ERFORDERLICHE SCHRITTE.
1. Alle geografischen Ortsnamen auflisten, die im Text über Dry Aged Beef vorkommen.
2. Den Text über Dry Aged Beef nach seinem letzten Satz im selben Stil weiterführen.

AUSZUG ZUM LESEN.
----------------
Gastronom Herbert Huber über den Trend «Dry Aged Beef»

Spread the love

Dry Aged Beef schön präsentiert

Das am Knochen gereifte Rindfleisch, ist mittlerweile auch bei Groß Verteilern erhältlich. Ich sage, was man zu dieser Neuheit wissen muss. Vor wenigen Jahren war von knochengereiftem Fleisch fast nur in gehobenen Gourmetkreisen zu hören. Heute stehen transparente Kühlschränke, in denen stattliche Rindfleischstücke am Knochen heranreifen, sowohl beim Grosz Verteiler wie auch in kleineren Metzgereien.

So mancher fragt sich wohl, was es mit diesem neuen Trend auf sich hat. Die Älteren unter uns, zu welchen ich auch gehöre, wissen aber womöglich, dass dieses heute sogenannte Dry Aged Beef zwar schon ein Trend ist – aber alles andere als neu, vielmehr eine Renaissance.

Die Nobelherberge und der Meisterkoch

Dry Aged Beef

Ich erinnere mich an meine erste Stelle nach der Kochlehre – im Prominentenhotel Gstaad Palace. Als junger Koch kam ich unter die Fittiche des damals wohl berühmtesten Küchenchefs der Schweiz, Otto Schlegel aus Altstätten SG. Nur dank Beziehungen meiner Mutter – auch sie Altstätterin – wurde ich Teil der 35köpfigen Küchenbrigade des «Meisters» in Gstaad. Das war in den 60iger Jahren.
----------------
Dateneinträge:
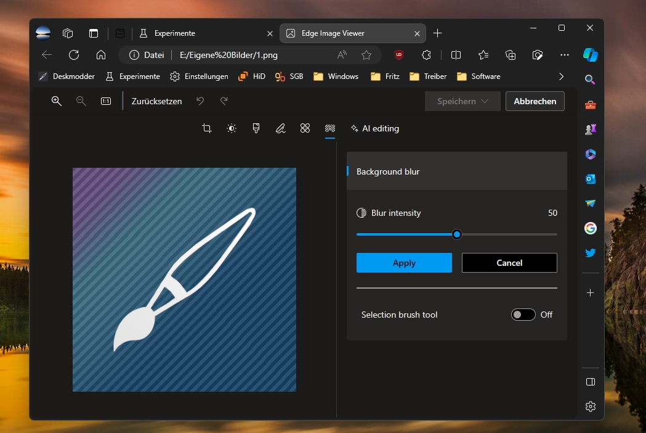This screenshot has width=646, height=433.
Task: Toggle the Selection brush tool switch
Action: point(523,315)
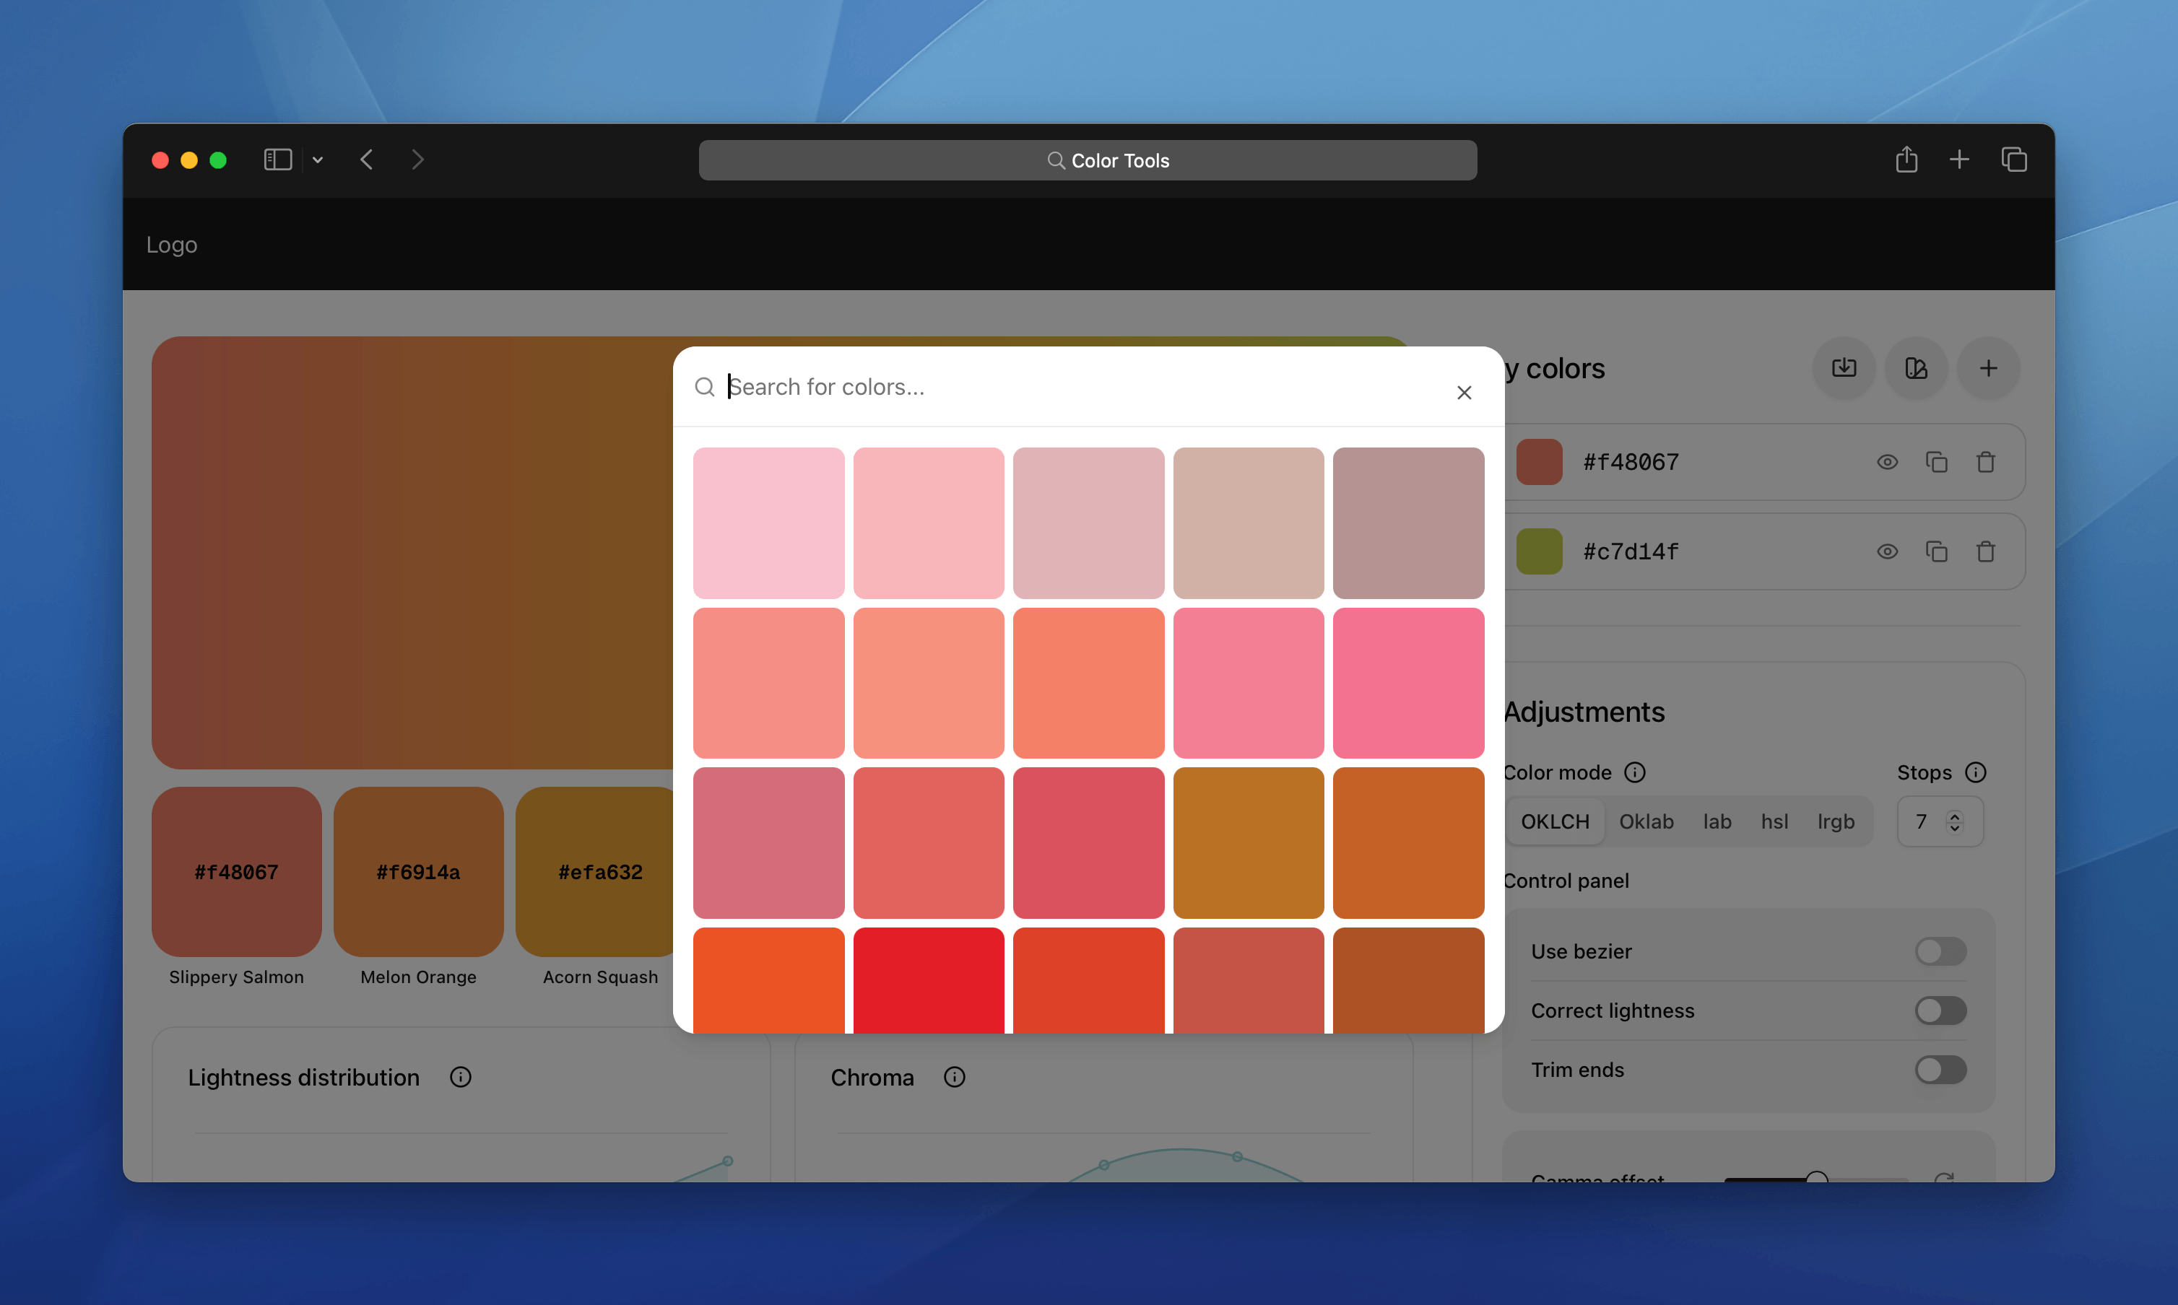
Task: Close the color search dialog
Action: pos(1464,392)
----------------
ANTWORTEN DER REIHE.
1.
- Schweiz
- Gstaad
- Altstätten SG

2.
Riesige Fleischmengen wurden ins «Palace» geliefert, ganze Rindsnierstücke mit einer dicken weissen Fettdecke belegt, vor Beginn der Saison bis zu 5 Wochen am Knochen gereift. In einem riesigen Fleischlagerraum. Gar eigentümlich roch es da. Eine Geruchskombination von „Moschus, frisch gebackenem Hefezopf oder verschwitzten Wollsocken“- meine Nase nahm sogar den Geruch von Pferdesattel wahr.

Der Hotelmetzger musste die äussere Schicht des Fleisches wegschneiden, weil dieses durch die Luft hart und schimmlig, sogar ungenießbar geworden war. Der Metzger parierte alles Unansehnliche weg, bis das herrlich rote Fleisch sichtbar wurde. Der Gewichtsverlust betrug gegen 30 Prozent, was zu einem höheren Preis führte. Für die Clientèle in Gstaad war das aber kein Problem…Ob das heute auch in die Kategorie „Food Waste“ gehört wäre, zu diskutieren.

Trockenreifung oder Vakuum verpackt

Dry Aged Beef sieht manchmal nicht grad appetitlich aus

Dass die Trockenreifung des Fleisches am Knochen etwas in Vergessenheit geraten war, hat mit der Vakuumverpackung zu tun. Auch in einer solchen kann Fleisch heranreifen ohne nennenswerten Gewichtsverlust, einfacher und kostengünstiger. Wissen muss man, dass die Reifung am Knochen das Fleisch besonders zart und mürbe macht und auch in mit einem speziellen Geschmack. Während die einen auf das spezielle nussige und intensive Aroma schwören, tun sich andere eher schwer damit. Womöglich ist auch das nur reine Gewohnheitssache, ebenso wie die Tatsache, dass das gelagerte Fleisch in den Kühlkästen gar nicht so appetitlich aussieht und einiges teurer ist.

Das Fleisch dann zu Hause.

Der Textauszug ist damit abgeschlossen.